To do:
1. Using the text on The Prayer Chain, answer these questions.
(a) Which record labels did the band have?
(b) How did Campuzano know Taber?
(c) At which studio was the band's first album recorded?
2. Write a continuation of the text on The Prayer Chain, starting after its last sentence.

Text segment:
- Origin: California, U.S.
- Genres: Christian alternative rock Alternative Rock Alternative Metal Grunge
- Years active: 1991–1995, 1998, 2003, 2017–2018
- Labels: Reunion, Rode Dog
- Past members: Tim Taber Andrew Prickett Eric Campuzano Wayne Everett
- Website: theprayerchain.com

= The Prayer Chain =

American Christian alternative rock band

The Prayer Chain was a 1990s Christian alternative rock band. The band has been called "the epitome of the Christian underground". The Prayer Chain was known for producing moody, angst-ridden music which was, in turn, the result of creative differences within the band and with their record label.

==History==

The Prayer Chain formed in February 1990 when Campuzano & Prickett's band, Laughing Boy, broke up at the same time as Taber's band, Tapestry, broke up. Campuzano knew Taber through a Bible study group. Originally, Taber both sang and played drums, though drum machines were also used. The band auditioned Everett to play drums later that year after meeting at a Prayer Chain show in California.

Their first album, The Neverland Sessions was recorded with Steve Hindalong at Neverland Studios and was released independently.

Stored data:

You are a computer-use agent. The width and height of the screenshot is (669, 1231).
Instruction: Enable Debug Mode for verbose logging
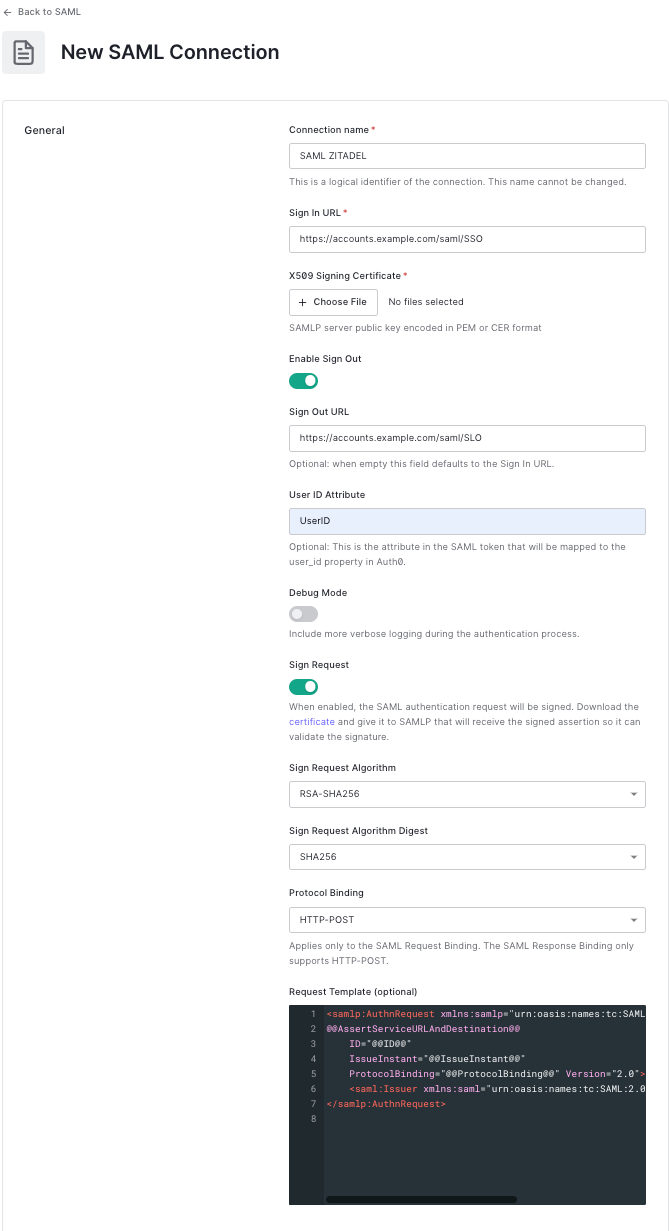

Results of the exercise:
1.
(a) Reunion and Rode Dog.
(b) Through a Bible study group.
(c) Neverland Studios.

2.
After signing to Reunion Records they put out the Whirlpool EP and started touring, while focusing on their first album, Shawl, released in 1993. In 1993, The Prayer Chain released their first collection of all new material since 1990. In April 1994, the band released their first live recording toward the end of the tour for Shawl. It included several bonus tracks from the Shawl era.

After extensive national and international shows they started working on their album, Mercury, which was released in 1995. Originally the band wanted to do a worship-based album. Producer Steve Hindalong is credited by the band as helping bring the project together. Themes on the album include distance ("Mercury", "Creole", "Shiver", "Waterdogs") and disconnection ("Grylliade") as well as love ("Manta Rae" and "Bendy Line") and worship ("Humb", "Sky High" and "Sun Stoned").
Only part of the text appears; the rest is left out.